Все чаще делали ей знаки, махали ей с другого берега. Толпа на приречных скалах волновалась, ей что-то кричали, что-то пытались объяснить, но здесь, по эту сторону, не было слышно ничего. Рев бурного потока заглушал все звуки.

Наконец люди на скалах, казалось, успокоились, перестали суетиться, кричать, махать руками — теперь они только как бы с сожалением качали головами.

Это показалось Флоре дурным предзнаменованием. Она посмотрела под ноги и увидела, что поток бурлил теперь почти рядом с нею — так поднялась в нем за это короткое время вода. Она взялась за чемодан и хотела отступить на несколько шагов, но, едва успев обернуться, застыла на месте. Сначала ее пробрал холод, потом жаркая волна крови прилила к голове, и она вновь вся заледенела от ужаса.

Поток прогрыз берег выше того места, где она стояла, и теперь Берхева катила свои мутные волны не только впереди, но и за ее спиной.

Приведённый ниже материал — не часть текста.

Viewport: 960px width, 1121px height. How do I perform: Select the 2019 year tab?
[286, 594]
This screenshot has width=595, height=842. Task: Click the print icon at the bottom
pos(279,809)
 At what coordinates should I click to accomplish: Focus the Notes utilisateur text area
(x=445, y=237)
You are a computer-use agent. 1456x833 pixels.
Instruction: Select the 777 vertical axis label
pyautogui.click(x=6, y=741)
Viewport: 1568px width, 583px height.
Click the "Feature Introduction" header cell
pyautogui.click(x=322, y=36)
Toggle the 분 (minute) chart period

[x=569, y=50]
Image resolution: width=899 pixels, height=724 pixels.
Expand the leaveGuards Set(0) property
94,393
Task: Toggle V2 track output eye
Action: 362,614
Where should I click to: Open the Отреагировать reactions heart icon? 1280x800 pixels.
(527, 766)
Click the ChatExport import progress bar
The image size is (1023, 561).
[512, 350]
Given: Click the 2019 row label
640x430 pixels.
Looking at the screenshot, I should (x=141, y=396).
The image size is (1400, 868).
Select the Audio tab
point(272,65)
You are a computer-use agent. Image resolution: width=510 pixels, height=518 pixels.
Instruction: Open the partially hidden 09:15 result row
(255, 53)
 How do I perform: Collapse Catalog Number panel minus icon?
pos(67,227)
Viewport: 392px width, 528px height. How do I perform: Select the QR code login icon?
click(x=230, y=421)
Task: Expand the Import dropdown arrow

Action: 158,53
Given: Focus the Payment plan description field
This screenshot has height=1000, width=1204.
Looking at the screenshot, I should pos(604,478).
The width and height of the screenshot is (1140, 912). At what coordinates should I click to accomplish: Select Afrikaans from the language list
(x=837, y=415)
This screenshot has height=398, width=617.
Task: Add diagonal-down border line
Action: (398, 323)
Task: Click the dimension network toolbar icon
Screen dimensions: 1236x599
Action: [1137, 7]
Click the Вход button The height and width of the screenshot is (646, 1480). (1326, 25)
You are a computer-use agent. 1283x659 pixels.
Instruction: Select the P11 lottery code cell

Постепенно мысли ее прояснились. Она поняла, что путь назад ей тоже отрезан.

Лишь сейчас дошел до ее сознания грозный рев потока. Желто-бурые гривастые волны мчались перед нею, обгоняя друг друга. Река несла подхваченные на камнях русла и вырванные с корнями из берегов пни и коряги. С грохотом катились сдвинутые с места натиском волн булыжники и валуны. И при каждом ударе волны о берег ей в ноги била мутная пена.

Первым ее побуждением было все же вернуться восвояси, бежать назад. Но поток за ее спиной оказался не менее бурным, а островок, на котором она стояла, имел в ширину всего шагов десять да и в длину не больше двадцати. Флора быстро убедилась, что обратный путь окончательно отрезан. С минуту она смотрела на мчащиеся волны, потом ей показалось, что островок вместе с нею двинулся навстречу течению и полетел вверх — она выпустила чемодан и закрыла глаза руками.

Долго она стояла так, не имея сил посмотреть вокруг себя. Вдруг она почувствовала холод в ногах. На мгновенье она замерла в удивлении. Потом отняла руки от глаз и испуганно вскрикнула: чемодан исчез, она стояла по щиколотку в воде.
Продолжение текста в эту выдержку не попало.